== SUPPLIED MATERIAL ==
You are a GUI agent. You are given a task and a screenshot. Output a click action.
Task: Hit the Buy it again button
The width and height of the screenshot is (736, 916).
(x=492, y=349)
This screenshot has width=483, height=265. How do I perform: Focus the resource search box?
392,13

--

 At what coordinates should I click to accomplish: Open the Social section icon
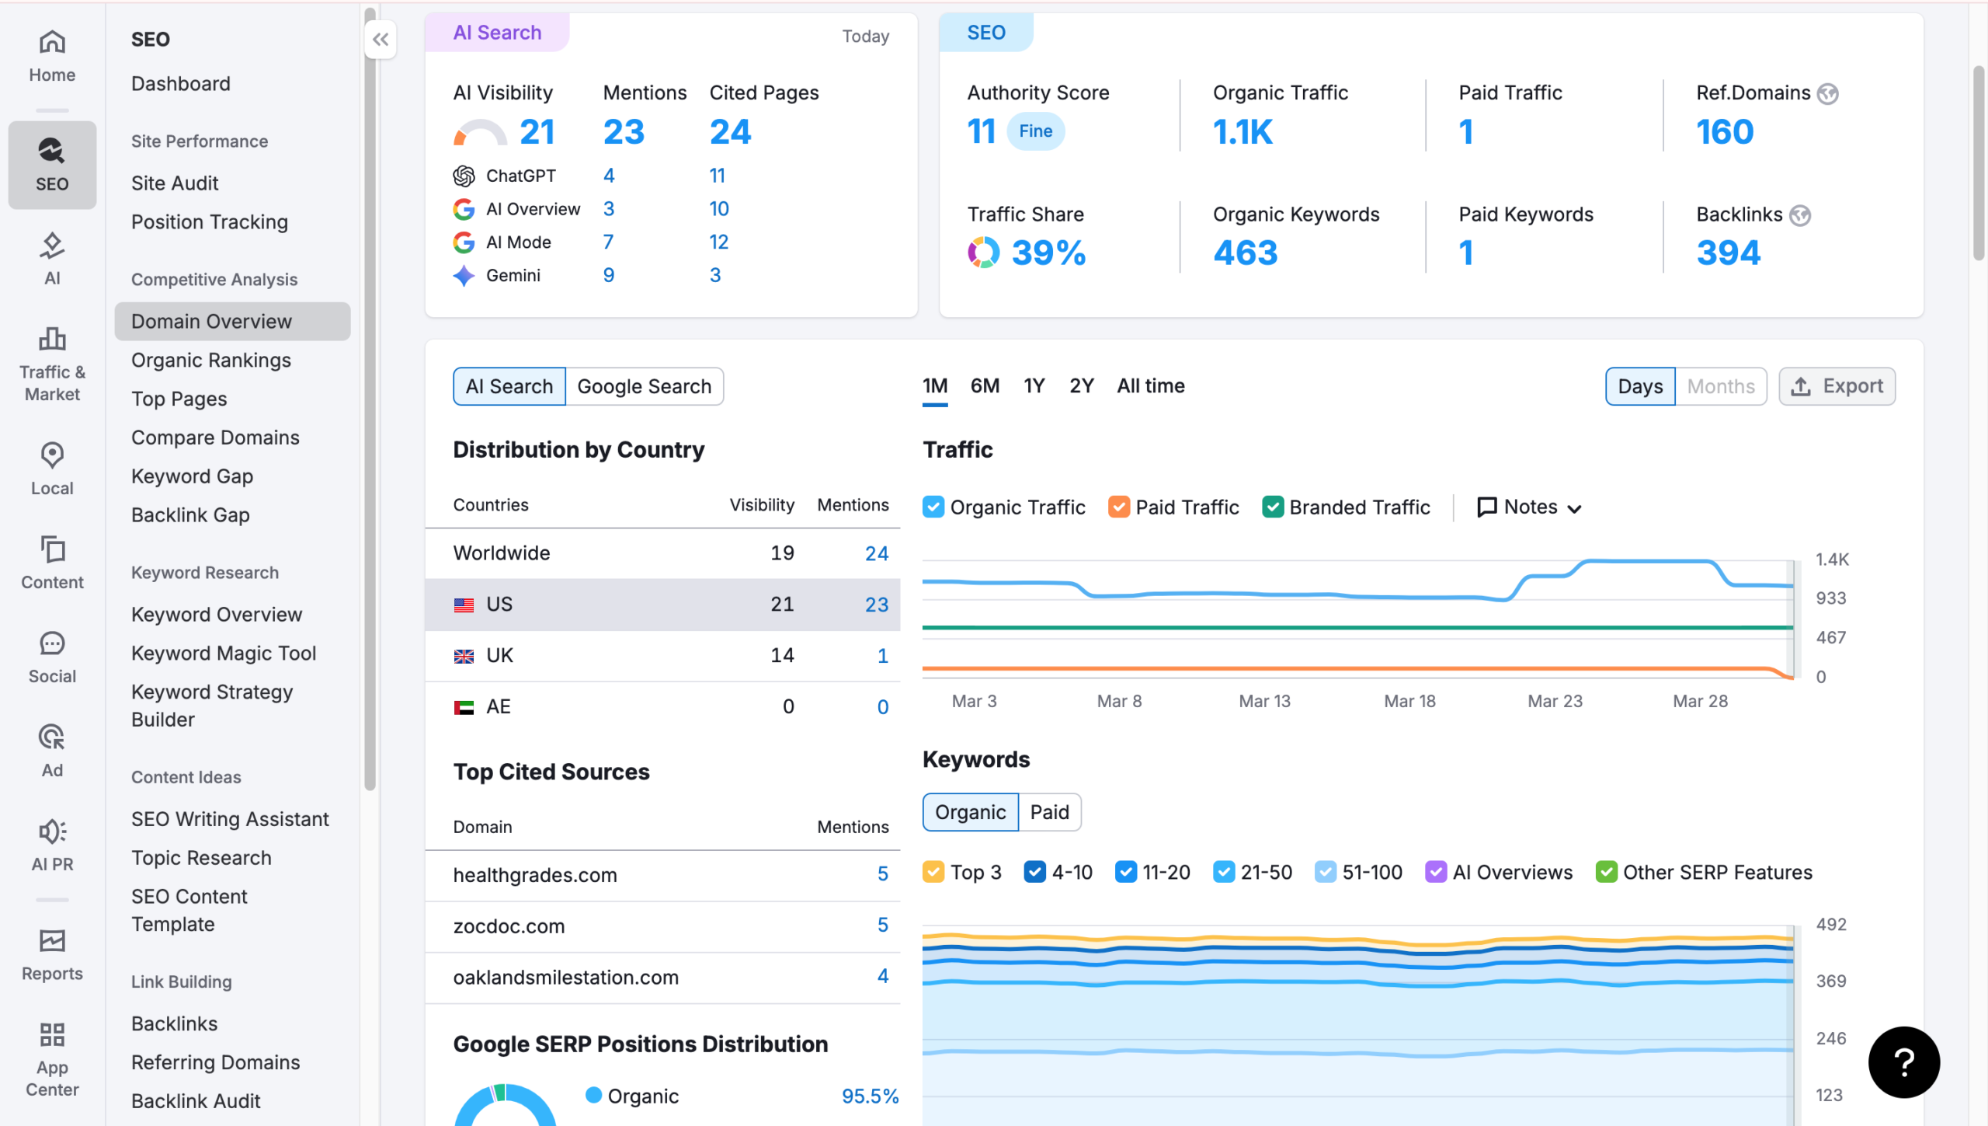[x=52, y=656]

== TASK GOAL ==
Could you write out the rows from the line with "At what coordinates" through the line with "[x=52, y=656]", including both of those lines, and leave the pictures out of your answer?

== OUTPUT BELOW ==
 At what coordinates should I click to accomplish: Open the Social section icon
[x=52, y=656]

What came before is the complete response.